DESEJO OU REALIDADE?

 

Superação da violência e promoção da cultura da paz: desejo ou realidade?

Pe. Nelito Dornelas

 

A vida não pode ser uma queda de braços, uma rede de intrigas, uma permanente disputa de espaço e de poder. Nós somos filhos da Prodigalidade.

Felizes, de verdade, somente o seremos se formos pródigos, generosos e fraternos. É isto que torna a vida bela e amável. A nossa vida é passageira e ridiculamente breve. Não podemos perdê-la apenas com rusgas, rixas, controvérsias e contendas, tanto a nível pessoal, quanto social. Viver assim é um morrer a cada dia e um sepultar-nos a cada instante, perdendo-nos muito mais do que abrindo-nos ao presente, ao futuro e à eternidade. 

Ainda eram audíveis, quase, as palavras de Jesus, o profeta da Galileia, pronunciadas com espírito e coragem, do alto das montanhas, nas praças, nos templos das aldeias, à luz do dia, nas alcovas e nos bosques, noite adentro, quando confortava os tristes, devolvendo-lhes a alegria, tomava pelas mãos os perdidos, reerguendo-os, desconsertava os presunçosos, prepotentes e arrogantes.

Com palavras e gestos cheios de vigor e delicadeza, seriedade e beleza, a todos Jesus convidava à liberdade, à confiança, à largueza de coração, à compreensão, a uma vida afeiçoada ao mundo e a humanidade e apaixonada pelos céus e por Deus. E foram tantos os que, junto dele, redescobriram o que significa viver, expressando a beleza de sua alma, depois de anos de reclusão no cárcere do silêncio; caminhando com as próprias pernas, quando se imaginavam, para sempre, entrevados; sabendo-se, também eles, filhos e filhas de Deus, quando já se consideravam para sempre excluídos da terra e indignos dos céus, imorais, impuros, imundos, repulsivos aos homens e a Deus, perdidos.

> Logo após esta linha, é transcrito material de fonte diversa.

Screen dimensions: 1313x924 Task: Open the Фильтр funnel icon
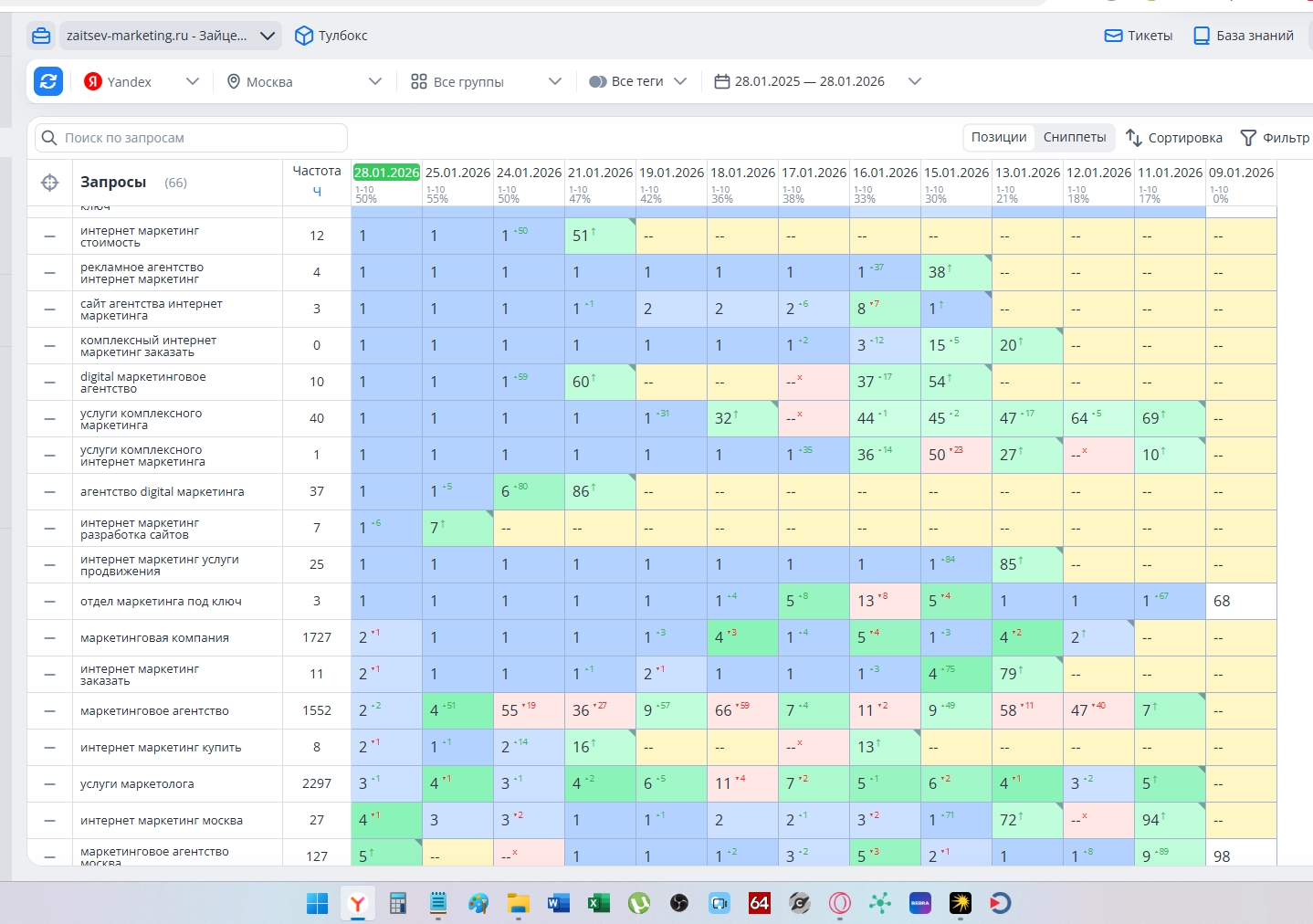(1248, 138)
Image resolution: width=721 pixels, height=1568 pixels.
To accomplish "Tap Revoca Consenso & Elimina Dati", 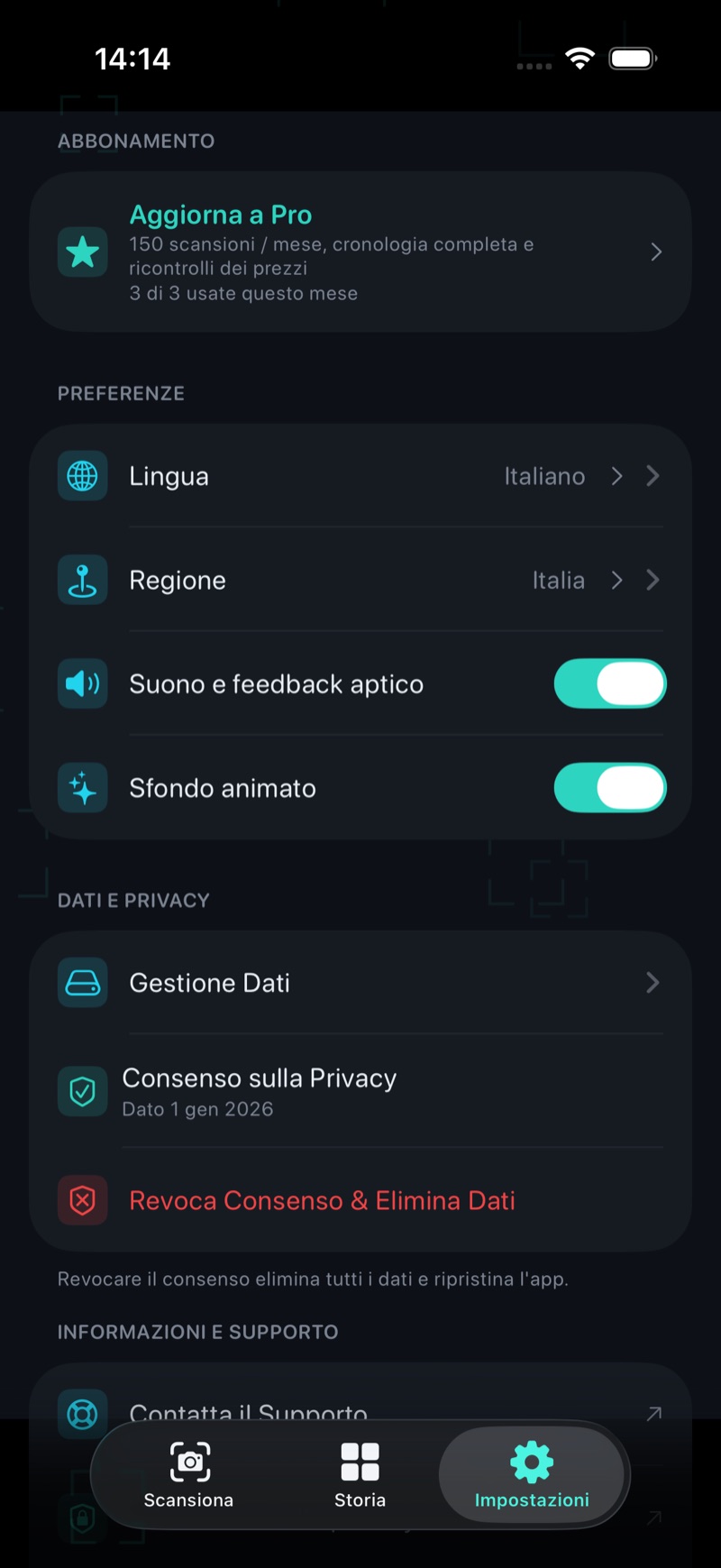I will pos(322,1200).
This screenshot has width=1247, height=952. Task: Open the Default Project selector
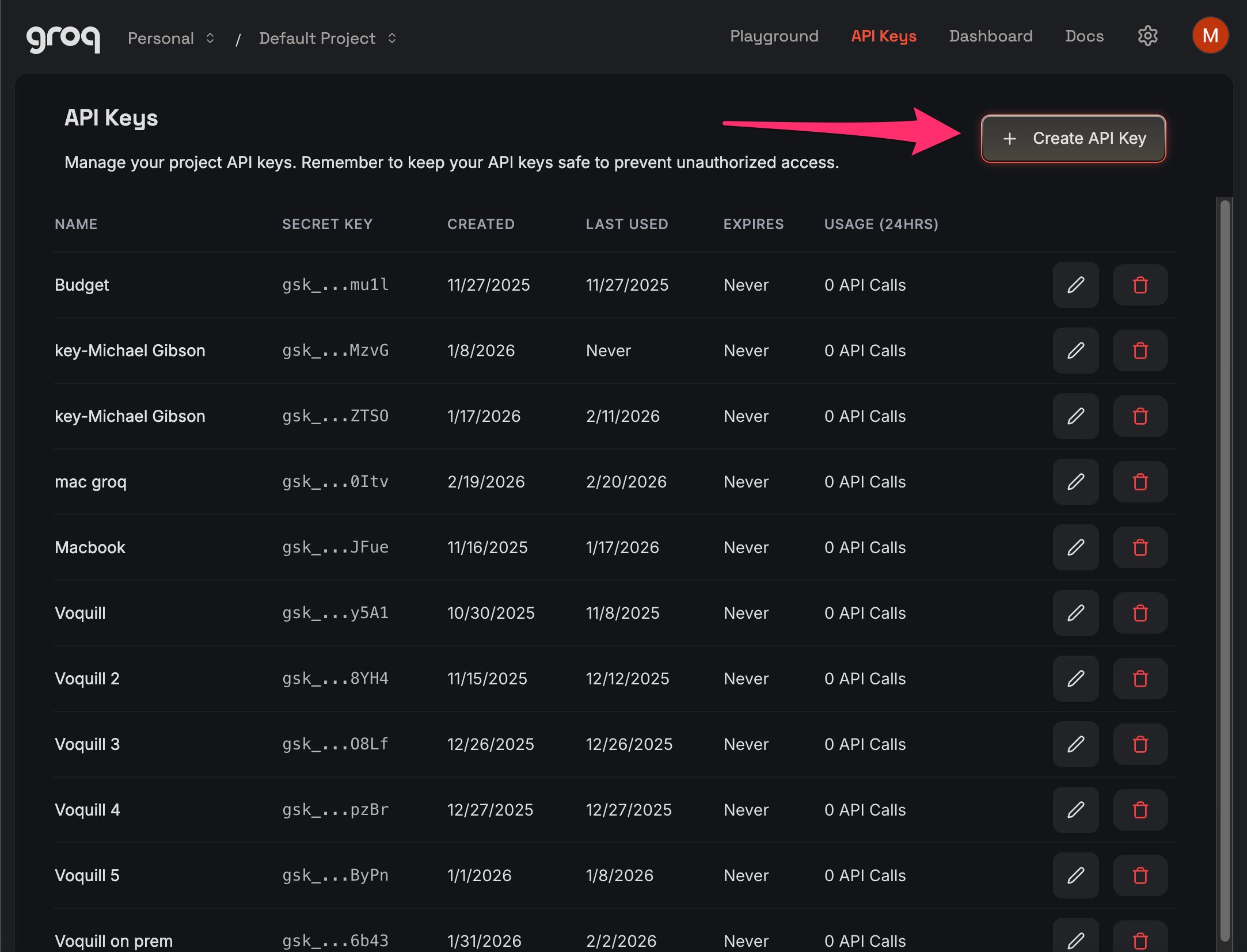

Mas, nem bem começado, tudo já estava encerrado. Como num pesadelo, Jesus de Nazaré é vitimado exatamente por aquilo que mais tentara combater: o medo, a mentira, a mesquinharia, a estreiteza, a dureza de coração e o apego aos podres poderes. Tudo isto voltado contra ele, letalmente, numa sinistra e macabra mistura de religião, política, jogo de poder e traições.

Os discípulos de Jesus, se ainda não o sabiam, agora o aprenderam: nós, seres humanos, somos capazes, não só de dizer inverdades, gelidamente, de difamar alguém, maliciosamente, de calcitrar os mais lindos sonhos de amor, cinicamente. Não, a nossa frieza é mais glacial ainda: podemos chegar a uma brutalidade da qual não são capazes nem mesmo os animais.

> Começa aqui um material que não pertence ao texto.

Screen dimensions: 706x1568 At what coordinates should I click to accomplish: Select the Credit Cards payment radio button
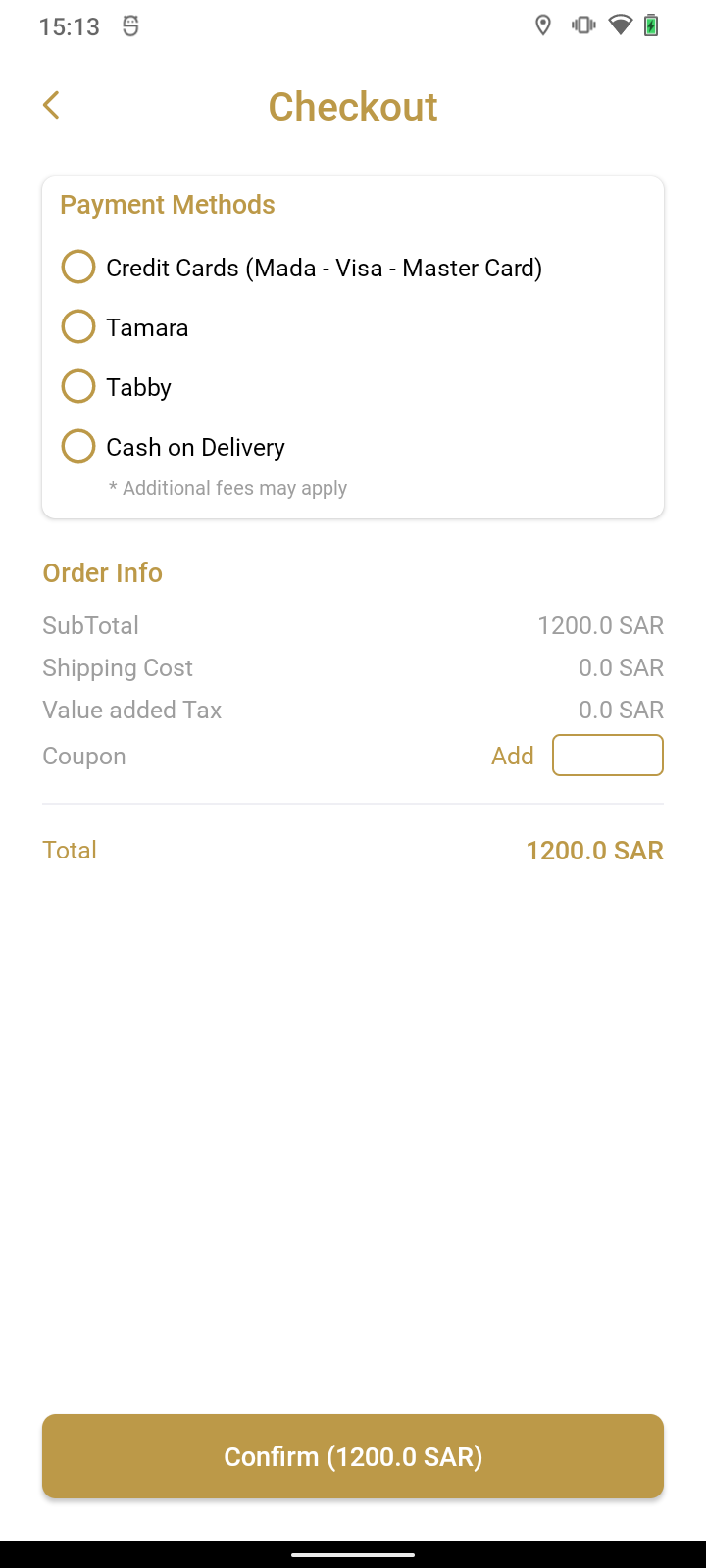(x=78, y=267)
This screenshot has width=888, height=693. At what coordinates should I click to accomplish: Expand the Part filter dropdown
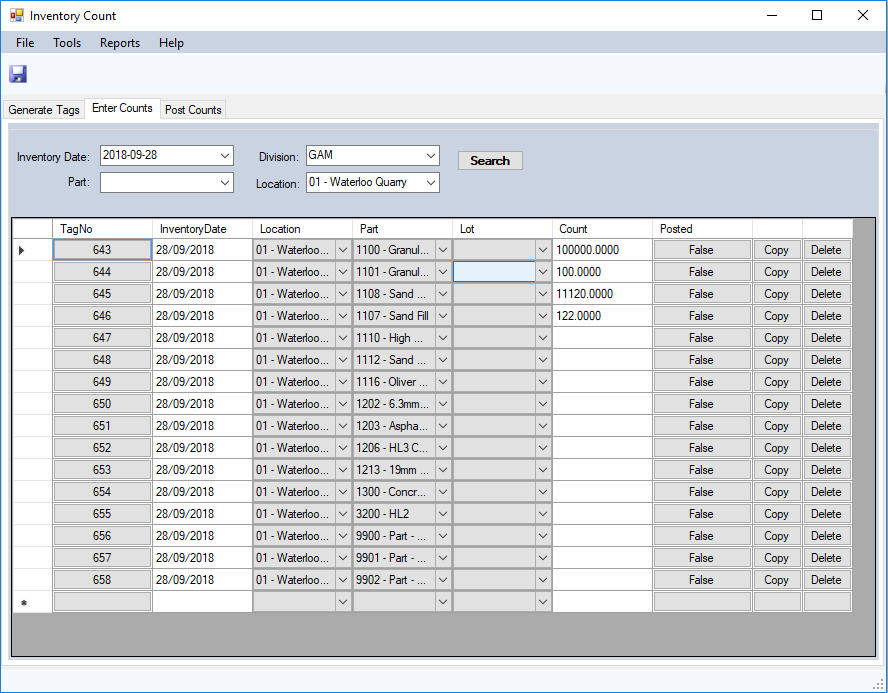pyautogui.click(x=224, y=183)
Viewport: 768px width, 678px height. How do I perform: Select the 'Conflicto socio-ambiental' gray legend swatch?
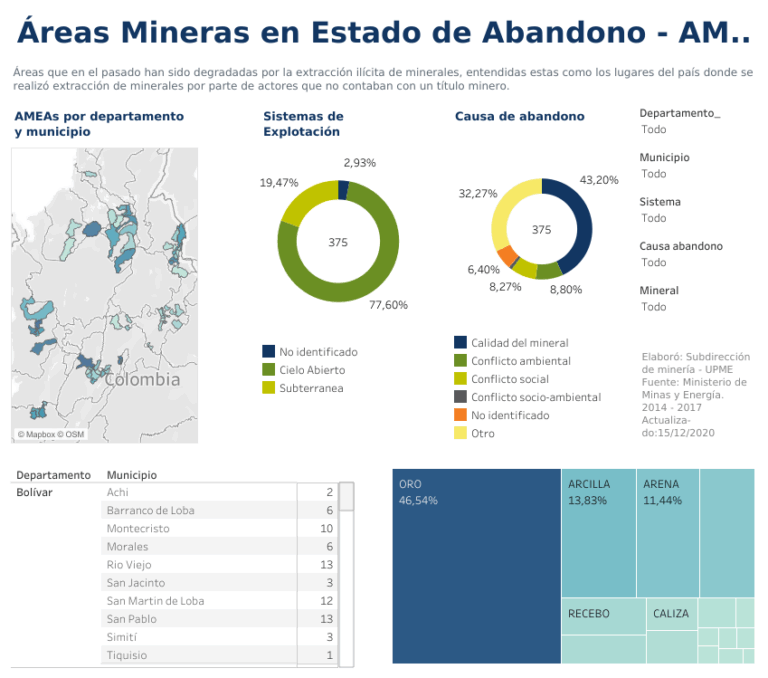point(460,397)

Os cientistas asseguram-nos que os animais agridem e matam apenas em duas circunstâncias: ou quando se sentem ameaçados, ou para matarem a sua fome. Apenas o homem é capaz de interromper o voo feliz e gracioso de uma ave nos céus, que não é sua, mas de Deus, não para saciar sua fome, mas para aferir ou aprimorar a sua pontaria.

Um pássaro mortalmente ferido em pleno voo: Jesus de Nazaré. Por quê? Em nome de quê? Em favor de que ordem? Em defesa da religião? Em nome de Deus? 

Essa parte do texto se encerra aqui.